In un angolo c’era anche un go-kart con delle fotografie delle prime corse del Go-Kart tenute in paese a Palazzolo dal 1971 per alcuni anni e che saranno ricordate in un prossimo volume edito dal Baco e curato da Massimo Giacomelli.

Hanno visitato la mostra centinaia di persone e anche tutte le classi della scuola primaria. I ragazzi hanno osservato con curiosità i vari oggetti vecchi e nuovi, e seguito con grande attenzione le illustrazioni degli addetti. E’ stato loro spiegato anche il danno che provoca l’uso sbagliato della plastica che inquina i nostri mari. Anche i bambini della scuola d’Infanzia hanno visitato la mostra dimostrandosi pure curiosi e attenti.

Alcuni commenti lasciati sul registro delle firme: “non facciamo mai morire la memoria”, “ricordi legati alla mia infanzia e ai cari nonni”; “non c’è futuro senza il ricordo del passato”. Le insegnanti della scuola primaria hanno scritto: “una mostra bellissima, dovrebbe diventare un museo permanente”. Infatti un museo permetterebbe la visita delle scuole nel momento che queste cose vengono studiate a scuola.
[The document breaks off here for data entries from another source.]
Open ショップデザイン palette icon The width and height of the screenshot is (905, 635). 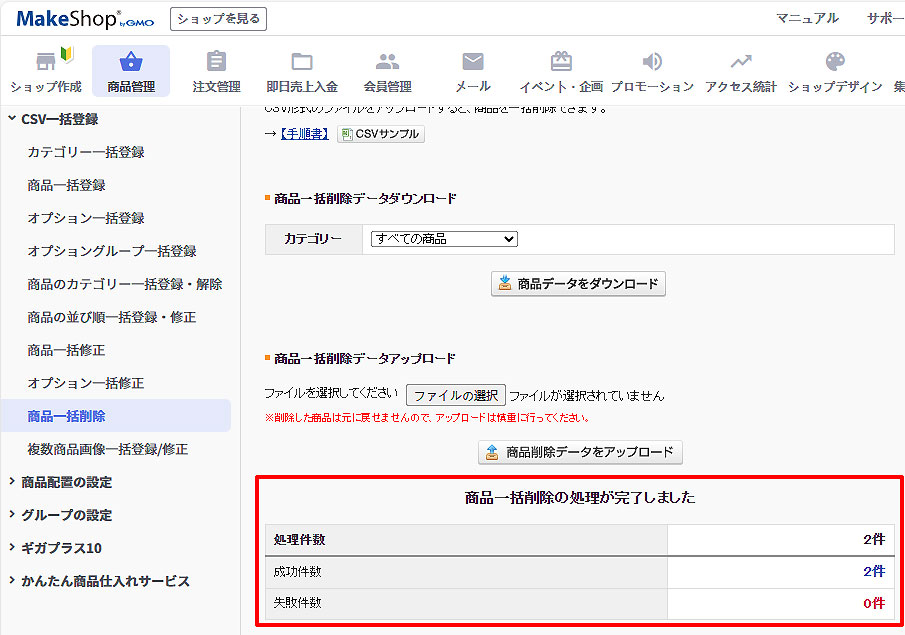click(835, 62)
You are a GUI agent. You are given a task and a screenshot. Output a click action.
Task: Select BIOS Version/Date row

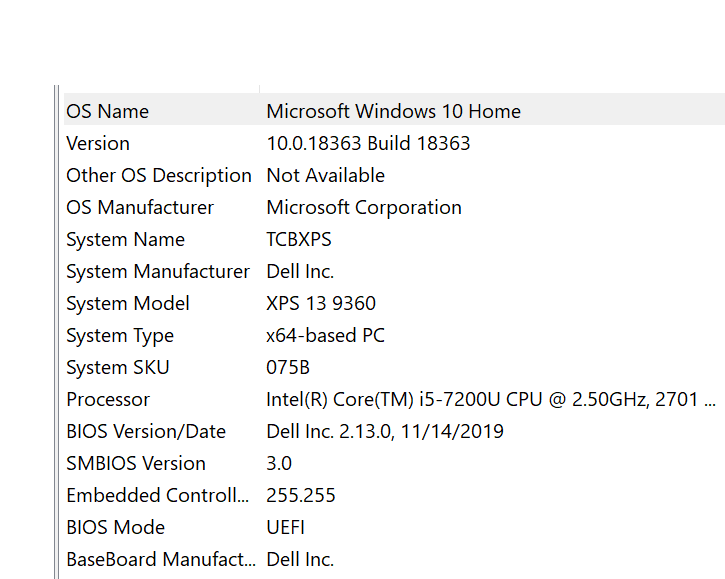click(x=146, y=431)
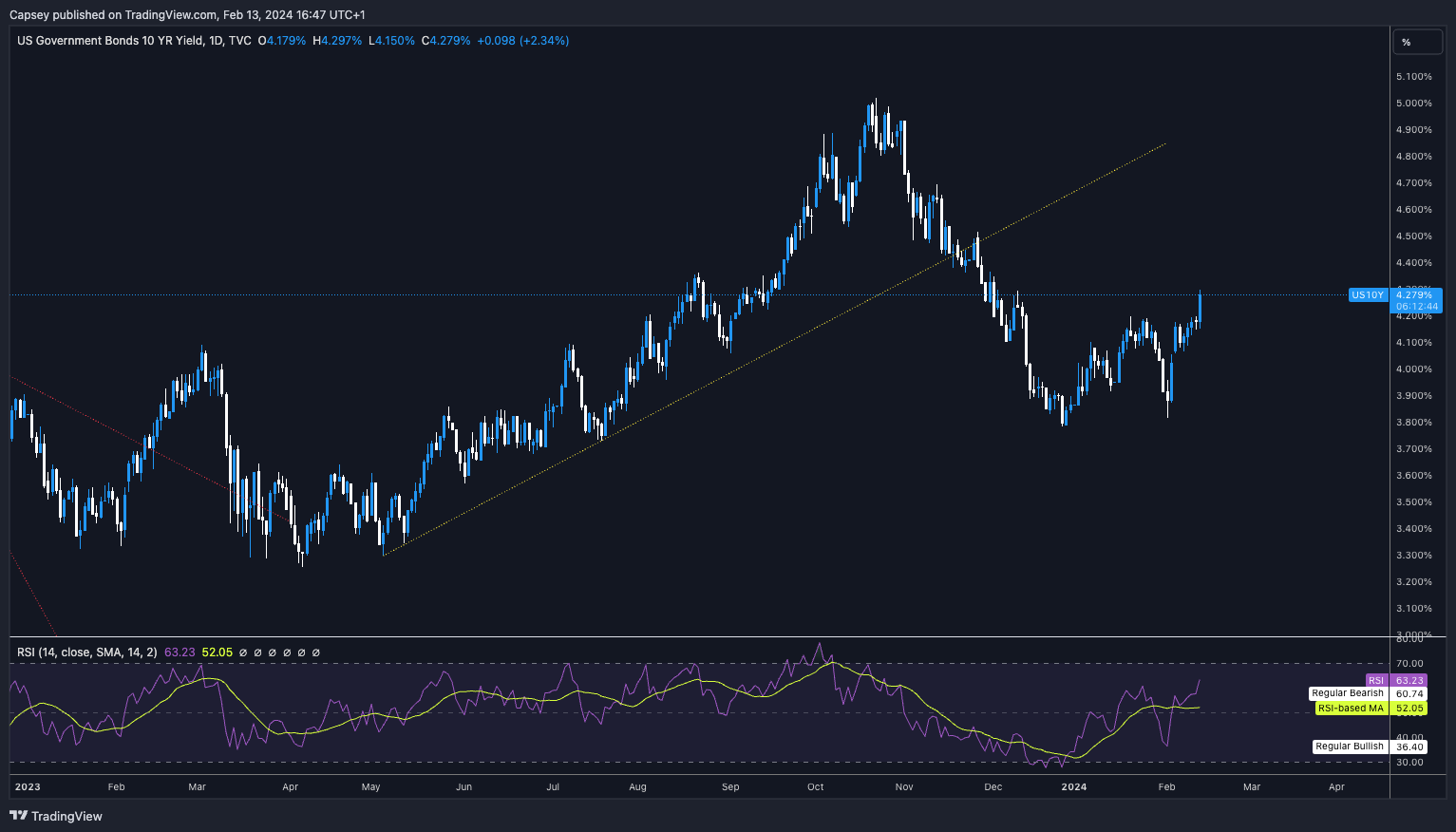Click the first ∅ symbol in RSI legend
Image resolution: width=1456 pixels, height=832 pixels.
tap(243, 652)
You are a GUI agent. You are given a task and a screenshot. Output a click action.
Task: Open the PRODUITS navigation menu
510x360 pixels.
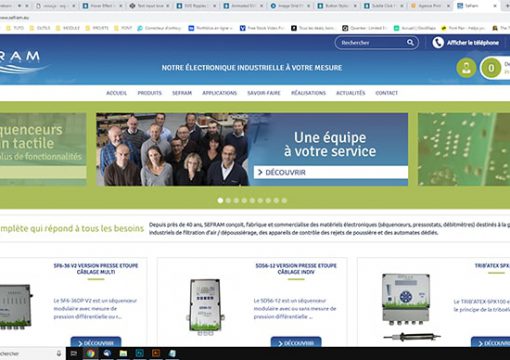tap(150, 93)
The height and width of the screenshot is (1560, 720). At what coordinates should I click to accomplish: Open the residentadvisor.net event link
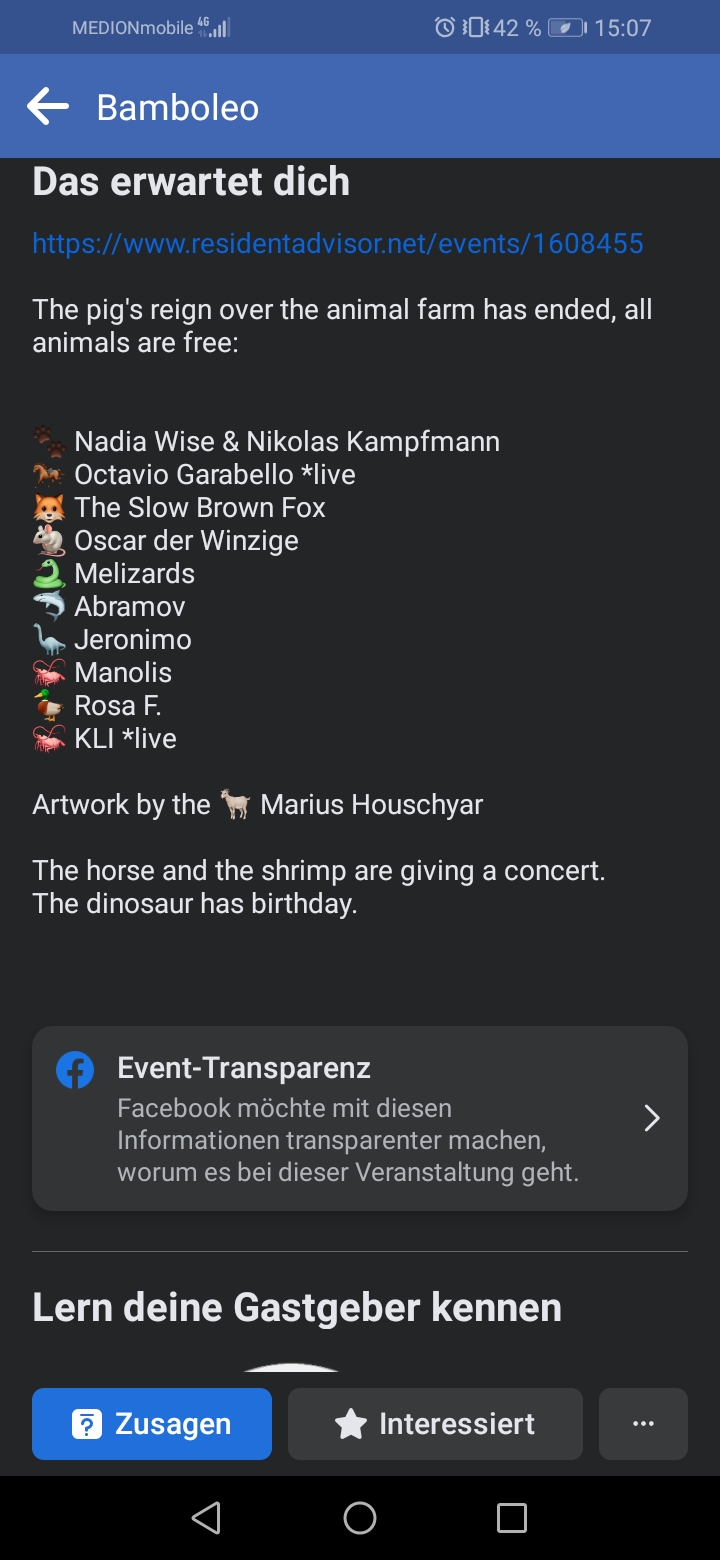pos(337,243)
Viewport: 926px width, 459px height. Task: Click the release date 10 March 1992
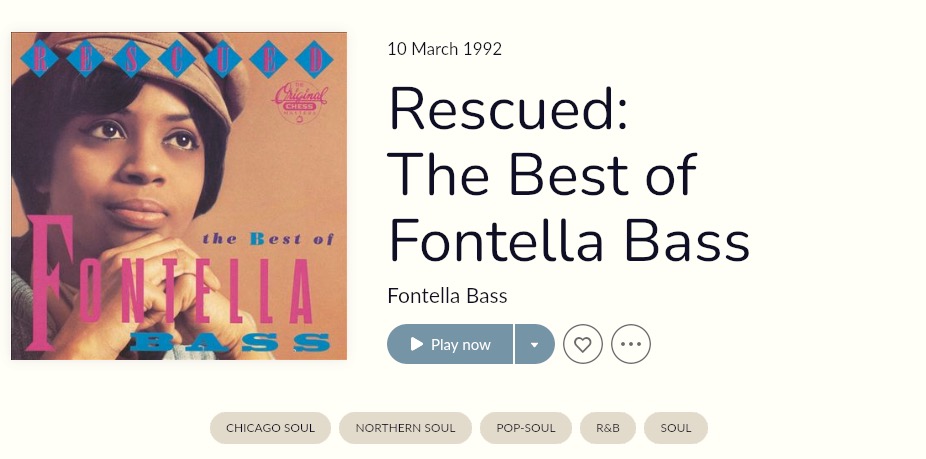(x=444, y=49)
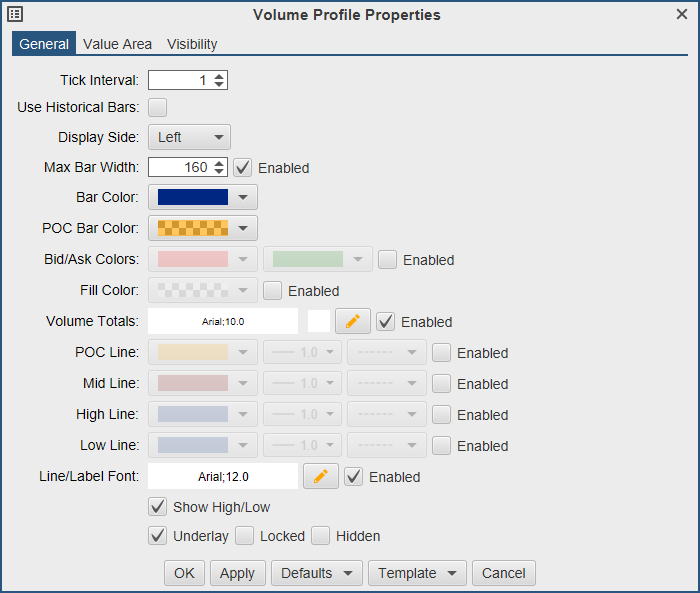Switch to the Value Area tab

(x=118, y=44)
Ci sono ancora molti oggetti e ricordi del passato nelle nostre case e campagne che gli anziani conservano ma che rischiano di essere gettati.

Nel nostro Comune un museo etnografico e della civiltà contadina e artigianale andrebbe ad affiancare il museo archeologico “Fedrigo” e quello storico militare degli Alpini di Lugagnano.

Luigi Tacconi

About Luigi Tacconi

Vive a Palazzolo dalla nascita (10.9.1939). Laureato in Scienze Agrarie a Bologna, ha una moglie e due figlie. Ha operato nell’Amministrazione comunale di Sona per vent’anni, dapprima Consigliere, poi Assessore e infine Vicesindaco. Appassionato di scienze, natura, tradizioni e storia locale, raccoglie fotografie di persone di Palazzolo e redige alberi genealogici. Ha curato il libretto “ Don Pietro Fattori, un prete buono che ha plasmato una comunità” ed ha partecipato alla stesura delle pubblicazioni “Sona, appunti di storia”, “Lugagnano, Palazzolo, S. Giorgio, Sona” , volumi primo e secondo. Fa parte dell’Associazione La Torre di Palazzolo e del Gruppo di Ricerca per la Storia Locale della Biblioteca comunale. Nel 2006 ha iniziato la collaborazione con il Baco da Seta, dal 2012 regge la redazione di Palazzolo ed è alla ricerca di collaboratori.